Mesajı Okuyun
Old 07-03-2007, 17:52   #3
Av.Suat Ergin

 
Varsayılan

Alıntı:
Yazan arzaplı
M.K 181/2 ye göre davacı ölürse davacının mirasçıları davaya devam ederek davalının kusurunu ispatlayarak onu mirastan ve ölüme bağlı tasarruflardan men etme imkanı vardır.Fakat aynı durum davalı için sözkonusu değildir.Yani davalı dava devam ederken ölürse davacı davalının mirasçısı olabiliyor.Belki davalının mirasçıları dava devam etseydi davacının kusuru ispatlayarak mirastan pay alacaklardı.Burada açıkça görülüyor ki davacı ve davalı arasında davacının lehine işleyen bir eşitsizlik sözkonusudur.Yeni medeni kanun büyük oranda eşler arasında eşitliği sağlamak için hükümler getirmesine karşılık bu konuyu niçin atlamışlar doğrusu anlam veremiyorum.Bu konudaki değerli fikirlerinizi bekilyorum.....

Benden önce yanıt veren üyeye katılıyorum. Ekleme yapmak istiyorum.

Davacının amacı, iddiasını kanıtlayıp davanın lehine bitmesiyle, davadan önceki durumu değiştirmek yeni bir durum yaratmaktır. Davalının amacı ise, davayı red ettirip mevcut durumun korunmasını sağlamaktır. Yani boşanma davasını red ettirirse evli kalmaya devam edecektir. Davalı aslında daha çok, davacının kusurunu değil; kendisinin kusursuz olduğunu kanıtlamaya çalışmaktadır.Davacının daha fazla kusurlu olduğunu ıspatlarsa elde edeceği sonuç yine de davanın reddini sağlamaktır.
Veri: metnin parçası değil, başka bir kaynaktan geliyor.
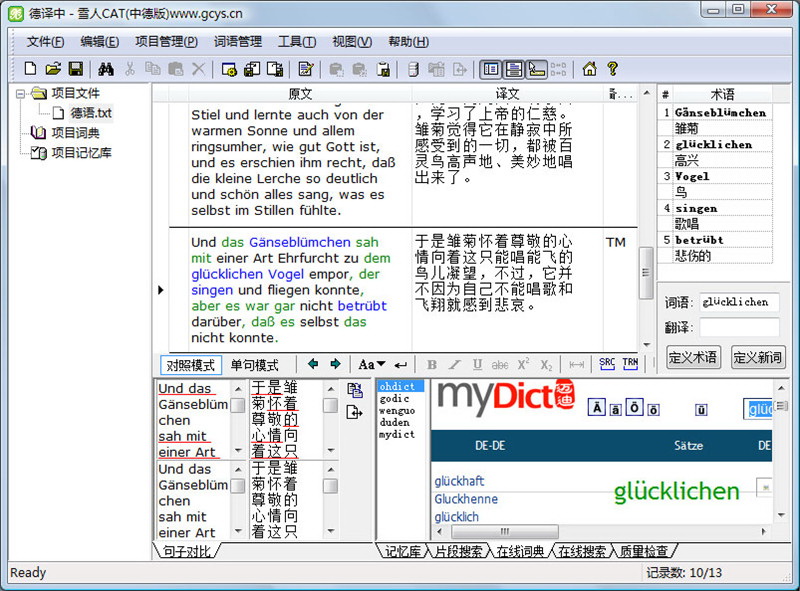Viewport: 800px width, 591px height.
Task: Click the TRN translation button icon
Action: coord(630,365)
Davalının mirasçıları davaya devam ederse ne olacaktır? Yine yukarıda anlattığım gibi, davalının kusursuz olduğunu veya davacının daha fazla kusurlu olduğunu kanıtlayıp davanın reddini sağlayacaklardır.Neticede başa dönülmüş olacak, mevcut durum korunacaktır.

Maddenin gerekçesinde ise;bu fıkranın konularak "özellikle zina, hayata kast, pek kötü davranış, haysiyetsiz hayat sürme sebeplerinden biriyle açılan boşanma davasında, davacının ölümü halinde bu eylemlerde bulunan kusurlu davalı eşin buna rağmen mirasçı olabilmesi" engellenmeye çalışılmıştır.